The majority of impacts occur on the planet of origin and inward from it. Small numbers of meteoroids are perturbed into orbits that allow them to impact planets outward from their initial planet. The impact rate of outer planets decreases with the distance from the planet of origin. Therefore the Sun and ejections from the system are the outer boundaries. The results from these simulations suggest that impacts on the outer planets are rarer and longer-lived than impact rates on the inner planets.
The discovery of life on Mars raises the possibility of impacts on the outer planets. The presence of life on the outer planets may increase the number of potentially life-bearing rock transfers between planets. For example the impact of Comet Shoemaker-Levy on Jupiter caused large holes in the cloudtops of the planet. This was the first major impact in the solar system. Further this impact has triggered an increase in the number of comets that may contain the genetic material for life.
In the early stages of planet formation there was only one big chunk in our solar system so we don’t have many moons to study. However the massive planets at the center of our solar system accumulated enough mass to draw asteroids into their orbits. At the end of the formation process the Earth collided with one final large chunk ejecting material to form the moon. As planets formed they moved closer to the sun and eventually settled into orbits.
The outer planets formed in a similar manner to the inner ones though they were farther away from the sun and did not lose any of the gases they gathered along the way. The heavier elements of hydrogen and helium however increased the volume and surface area of the planets. For example the Jovian planets both have similar mass and surface area to the planets we observe today. Their similarities with each other point to a common origin of these planets.
The first planets in the solar system formed fast and close to the Sun. The rocky planets begin to form closer to the Sun as they cool. As these planets form the materials closer to the Sun accumulate forming the inner planets.
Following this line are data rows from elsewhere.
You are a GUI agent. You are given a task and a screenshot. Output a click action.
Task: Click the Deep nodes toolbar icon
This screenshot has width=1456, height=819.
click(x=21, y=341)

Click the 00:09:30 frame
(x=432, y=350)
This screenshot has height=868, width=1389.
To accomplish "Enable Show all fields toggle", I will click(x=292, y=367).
Meanwhile those farther away were formed from materials accreted from interplanetary meteoroids or smaller moons of Jupiter. However this isn’t definitive as it’s not possible to predict how planets formed in this way.
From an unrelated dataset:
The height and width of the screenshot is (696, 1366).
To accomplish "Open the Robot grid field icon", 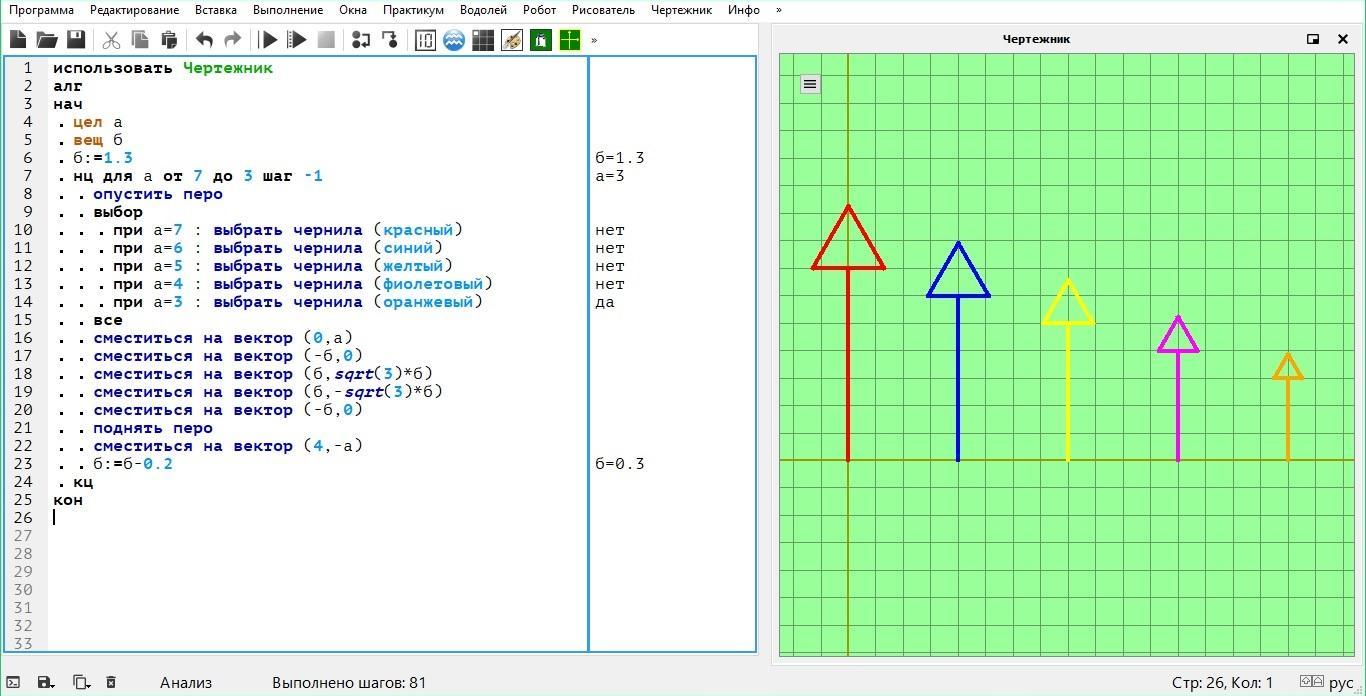I will point(483,40).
Water on the outer planets
The outer planets are thought to be in the ‘habitable zone’ – where liquid water could exist. Their high pressure and higher temperatures mean they are unlikely to have liquid water. But water on the outer planets remains a fascinating mystery. There’s still a lot to learn about the icy worlds. Even the most powerful telescopes aren’t 100% certain that water exists on outer planets so scientists are looking for more evidence.
The outer planets formed in an area of condensed gas far from the Sun. These planets’ moons such as Europa are rich in ice. The ice and dust inside their disks grew to create a larger planet. It is thought that water ice made up most of the solid matter beyond the ice line. Despite this scientists think that the water on the outer planets came from water-bearing asteroids and comets.
The gradient in D/H of water on the outer planets’ surface is the result of radial mixing and re-equilibration between H2 and H2O. Some models predict that water D/H ratios increase monotonically with radial distance. However this is a gross oversimplification. The basic prediction that planetesimals formed further away from the Sun should have a greater concentration of D than H in their water ice is supported by H isotopes.